Den Boer says that Pride tests its hybrids for the multiple uses that they can have on farms. That includes grain, silage, grazing, snaplage and earlage.
“We understand there’s a very strong market for conventional hybrids. We have a very strong lineup with our conventionals, and it ranges from 3500 to 2500 heat unit corn.”
Silage specific hybrids were also planted at the show, ranging from 2100 to 3000 heat unit corn.
In soybeans, Den Boer says the priority is to provide choices and as such they now have Enlist E3 varieties of soybeans, with 2,4-D choline tolerance in their lineup to go with the Xtend varieties tolerant to dicamba. Two new varieties will carry the Enlist E3 trait, PS2120 and PS2720.
Sevita International continues to add its GMO and non-GMO soybean lineup.
At the CDFS, Sandy Hart, business manager with Sevita International, says they were showcasing nine GMO lines that are being added to the company’s AdvancePRO lineup for eastern Canada, including five new Roundup Ready 2Xtend and four Enlist E3 products.
On the non-GMO side a new variety will be available for 2021 called Mirabel, developed at the company’s Inkerman, Ont. location.
“It will be one of the highest protein soybeans in Ontario, with great potential for producers and end users,” said Hart in an interview with Ralph Pearce of Country Guide during CDFS.
The launch of Mirabel in 2021 follows significant introductions in 2019 and 2020 which Hart called “transformative for Sevita” as the company’s proprietary varieties started to take over. “That’s our Panorama, Genesis, Skyline and Candor that will now take on most of the contracted acres. The research pipeline for our non-GM and GM research program is more robust than it’s ever been.”
The company is also registering a non-GMO high oleic oil soybean, a trait that is desirable for frying.
“It’s the first variety of its kind in Canada and we expect to release several of them.”
Syngenta’s NK seed brand continues to expand its corn offerings, including more hybrids with its Viptera trait – the only one effective against western bean cutworm.
Western bean cutworm is now the insect pest considered to be the most economically harmful to Ontario’s corn crop and companies are scrambling to get the Viptera trait into their hybrids. NK already has the Viptera trait in a wide range of hybrids as it is the company that owns it.
Syngenta tests corn at 29 locations across Ontario, Quebec and Manitoba, says Gustavo Gonzalez Roelants, the company’s corn product placement specialist.
Like other companies, NK has packages that allow farmers to choose between above ground insect protection, below ground insect protection, or both.
Agrisure Viptera is the company’s above-ground trait protection system, whereas Agrisure Duracade is the below-ground set of traited protection.
NK is the only company in the market with above and below ground protection including western bean cutworm protection, says Gonzalez Roelants.
Syngenta’s NK brand also continues to roll out more options in its soybean lineup.

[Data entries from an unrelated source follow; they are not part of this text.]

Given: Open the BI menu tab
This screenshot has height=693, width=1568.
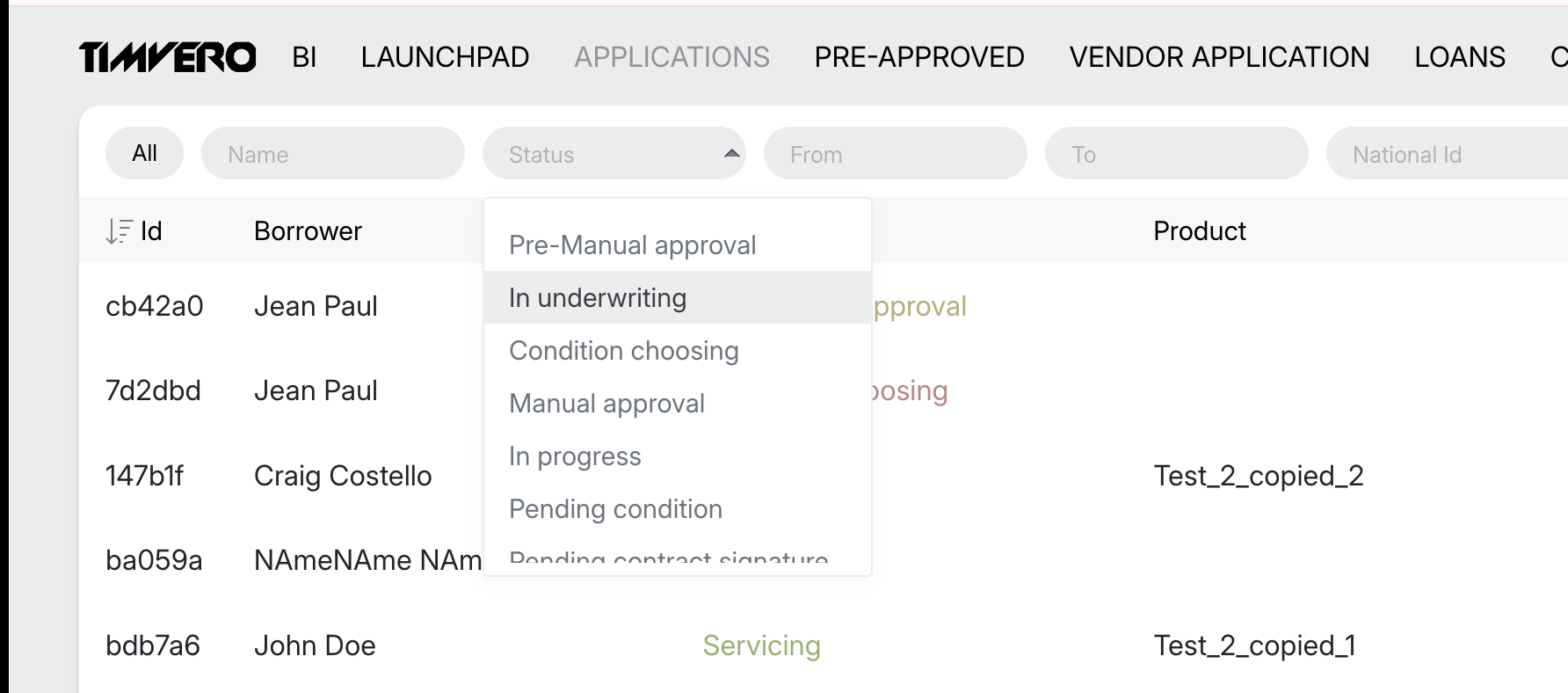Looking at the screenshot, I should pos(304,58).
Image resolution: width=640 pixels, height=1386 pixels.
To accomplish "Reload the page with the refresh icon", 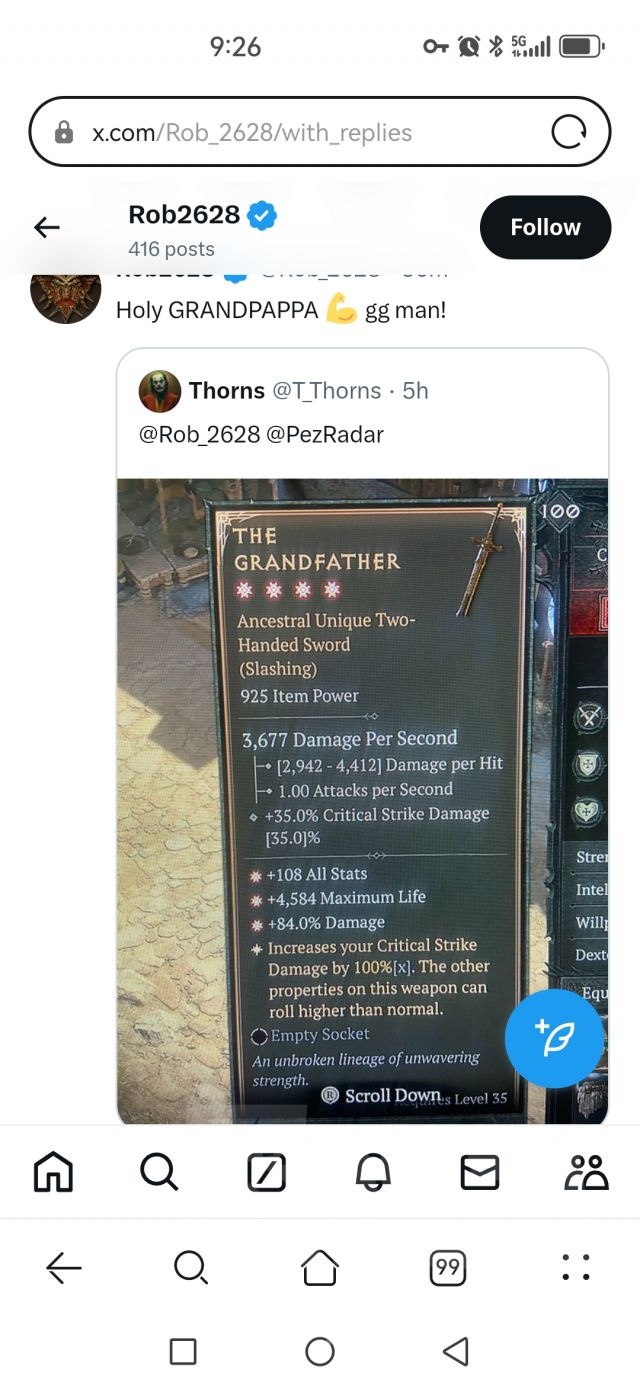I will coord(569,132).
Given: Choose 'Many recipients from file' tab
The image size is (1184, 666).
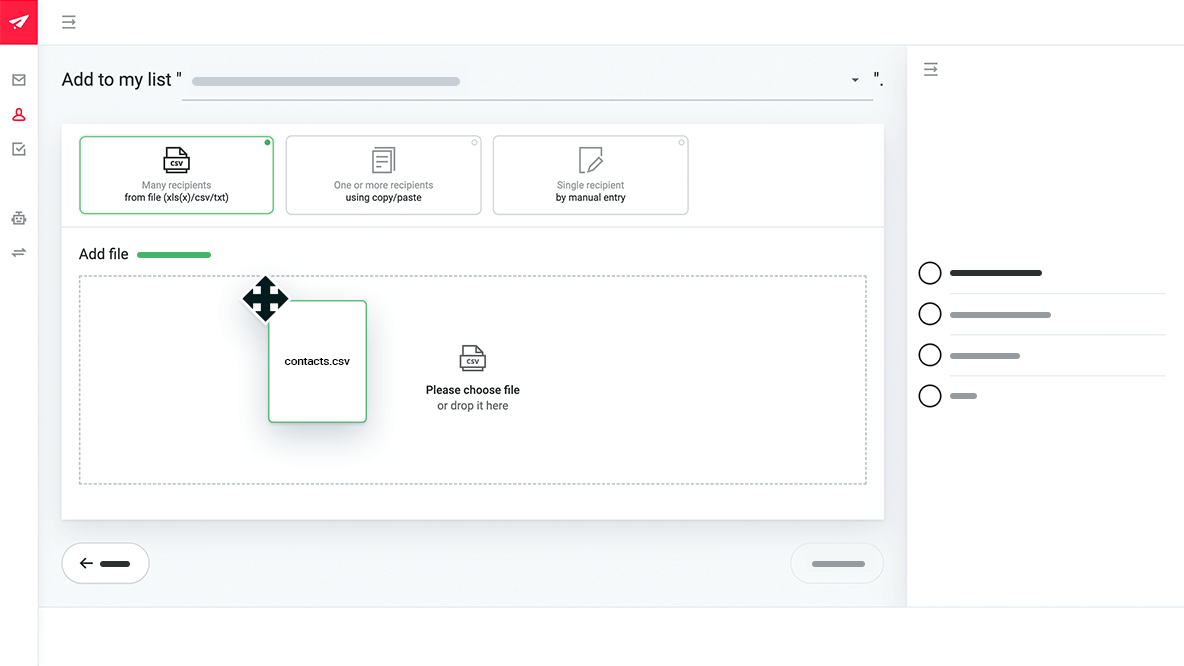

Matt Hooyer, soybeans product placement specialist, says that the company believes the strength of its germplasm is allowing it to move new traits into its lineup, including Enlist E3 and Roundup Ready2 Xtend with glufosinate resistance, without sacrificing resistance to diseases.
“We can be nimble in herbicide traits without sacrificing defensive traits,” he says.
For example, 52 per cent of the company’s Enlist E3 soybeans have the Rps3a genetic package that includes resistance to Phytophthora root rot.
Screening for diseases continues to be a focus, whether it include Phytophthora root rot, white mould or sudden death syndrome, says Hooyer.
The company has launched several new soybean varieties including S12-M5X, S20-E3, S18-K2X and S12-J7, all with the Rps3a defensive trait package and available in E3, Xtend and conventional options.
Syngenta puts particular focus on its food grade soybean package including a commitment to increase protein levels, amino acid levels and other output quality traits, says Hooyer. A newer-launched variety, S21-C6, has three percentage points higher protein than competitors.
Updated Nov. 5 to include DLF Pickseed Canada.